__Given text__.
▼

Winnipeg Free Press - PRINT EDITION
Reviewed by: Ariel Gordon
After writing three books of poetry and burying - and eulogizing - her parents, Susan Stenson has arrived at a sense of wry gratitude.
The Victoria poet/publisher's latest book, Nobody Move (Sono Nis, 96 pages, $15), is full of earthy, word-drunk humour, as in her "Lovers and Lesser Men":
"There's no guarantee the size of a man's hands / has anything to do with his heart. But if he cooks, sleep with him. / Garlic, gorgonzola, baba ganoush."
And so Stenson writes of well-worn husbands, of sex and childhood and shaggy dogs.
Nobody Move is denser and slightly more absurd than the stark incandescence of My Mother Agrees with the Dead (2007), even if poems of loss and taking stock creep in amid the ribald glosas and aubades and voice poems.
This is poetry that takes a page from the whip-smart dames in movies from the 1930s: clever but with a speaking heart.
* * *
In the decade since the Saskatoon-based poet Anne Szumigalski died, all but one of her 16 collections have gone out of print.
So it is a great and good thing that A Peeled Wand: Selected Poems of Anne Szumigalski (96 pages, $15) has been published by Winnipeg's Signature Editions.

▲

__Problem A__. In the poetry review, which press published A Peeled Wand?
__Problem B__. Summarize the poetry review in two sentences.
__Problem C__. Print the part of the poetry review from "Nobody Move is" to "Winnipeg's Signature Editions.".
The listing comes from a source separate from the poetry review.

__Information given__.
▼

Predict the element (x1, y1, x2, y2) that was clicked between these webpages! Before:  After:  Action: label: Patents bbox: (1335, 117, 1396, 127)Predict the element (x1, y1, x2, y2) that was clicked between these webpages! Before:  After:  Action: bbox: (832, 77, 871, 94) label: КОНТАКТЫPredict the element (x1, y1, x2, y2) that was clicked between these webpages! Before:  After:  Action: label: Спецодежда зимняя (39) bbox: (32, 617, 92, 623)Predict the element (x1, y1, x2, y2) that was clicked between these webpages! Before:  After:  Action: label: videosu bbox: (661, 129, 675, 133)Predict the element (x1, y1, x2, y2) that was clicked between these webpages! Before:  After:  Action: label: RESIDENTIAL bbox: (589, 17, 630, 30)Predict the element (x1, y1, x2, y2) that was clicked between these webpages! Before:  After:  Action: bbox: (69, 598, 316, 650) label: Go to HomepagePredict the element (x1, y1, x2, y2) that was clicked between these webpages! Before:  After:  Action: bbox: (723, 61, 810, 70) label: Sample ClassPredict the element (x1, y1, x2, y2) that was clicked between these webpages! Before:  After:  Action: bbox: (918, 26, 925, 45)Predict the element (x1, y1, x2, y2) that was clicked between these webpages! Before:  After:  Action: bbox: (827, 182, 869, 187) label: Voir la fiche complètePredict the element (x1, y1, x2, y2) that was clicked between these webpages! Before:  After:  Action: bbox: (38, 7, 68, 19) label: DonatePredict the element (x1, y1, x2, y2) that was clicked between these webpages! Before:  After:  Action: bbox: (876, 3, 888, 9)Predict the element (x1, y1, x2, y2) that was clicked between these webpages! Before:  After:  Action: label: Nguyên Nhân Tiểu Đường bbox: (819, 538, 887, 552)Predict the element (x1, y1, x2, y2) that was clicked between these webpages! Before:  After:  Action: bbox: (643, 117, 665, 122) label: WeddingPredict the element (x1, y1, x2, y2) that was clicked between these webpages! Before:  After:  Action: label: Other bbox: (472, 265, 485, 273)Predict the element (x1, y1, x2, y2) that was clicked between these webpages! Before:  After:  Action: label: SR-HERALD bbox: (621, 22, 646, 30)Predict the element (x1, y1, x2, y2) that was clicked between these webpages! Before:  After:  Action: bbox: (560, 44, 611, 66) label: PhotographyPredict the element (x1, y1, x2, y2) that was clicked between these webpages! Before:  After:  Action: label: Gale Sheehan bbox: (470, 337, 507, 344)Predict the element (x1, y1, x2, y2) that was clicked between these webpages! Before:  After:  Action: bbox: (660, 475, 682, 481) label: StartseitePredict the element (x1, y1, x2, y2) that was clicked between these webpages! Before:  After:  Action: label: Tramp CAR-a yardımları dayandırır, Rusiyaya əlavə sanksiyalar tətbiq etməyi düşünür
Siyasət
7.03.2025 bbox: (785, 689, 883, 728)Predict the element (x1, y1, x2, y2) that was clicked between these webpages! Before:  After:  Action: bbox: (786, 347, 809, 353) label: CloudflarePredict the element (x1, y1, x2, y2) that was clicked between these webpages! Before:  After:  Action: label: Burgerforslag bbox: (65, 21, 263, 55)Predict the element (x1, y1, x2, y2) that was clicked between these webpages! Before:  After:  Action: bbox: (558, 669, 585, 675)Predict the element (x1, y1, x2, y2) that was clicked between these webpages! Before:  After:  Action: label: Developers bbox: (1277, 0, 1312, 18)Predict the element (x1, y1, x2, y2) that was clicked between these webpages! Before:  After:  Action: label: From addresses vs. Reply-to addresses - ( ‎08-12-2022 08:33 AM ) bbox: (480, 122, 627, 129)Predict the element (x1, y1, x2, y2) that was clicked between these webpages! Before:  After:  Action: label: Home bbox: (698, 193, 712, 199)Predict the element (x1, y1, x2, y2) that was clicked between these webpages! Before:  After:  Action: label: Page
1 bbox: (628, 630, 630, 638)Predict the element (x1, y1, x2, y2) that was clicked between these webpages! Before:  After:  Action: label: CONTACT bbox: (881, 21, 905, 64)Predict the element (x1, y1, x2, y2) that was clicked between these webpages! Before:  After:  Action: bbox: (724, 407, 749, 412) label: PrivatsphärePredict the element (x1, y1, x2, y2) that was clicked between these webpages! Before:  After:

▲

__Exercise output A__. Winnipeg's Signature Editions.

__Exercise output B__. Susan Stenson's Nobody Move is full of earthy, word-drunk humor about husbands, sex, childhood and shaggy dogs, and it is denser and slightly more absurd than her earlier My Mother Agrees with the Dead, though poems of loss also appear. Since Anne Szumigalski's death, all but one of her 16 collections have gone out of print, so the publication of A Peeled Wand, a selection of her poems, by Signature Editions is called a great and good thing.

__Exercise output C__.
Nobody Move is denser and slightly more absurd than the stark incandescence of My Mother Agrees with the Dead (2007), even if poems of loss and taking stock creep in amid the ribald glosas and aubades and voice poems.
This is poetry that takes a page from the whip-smart dames in movies from the 1930s: clever but with a speaking heart.
* * *
In the decade since the Saskatoon-based poet Anne Szumigalski died, all but one of her 16 collections have gone out of print.
So it is a great and good thing that A Peeled Wand: Selected Poems of Anne Szumigalski (96 pages, $15) has been published by Winnipeg's Signature Editions.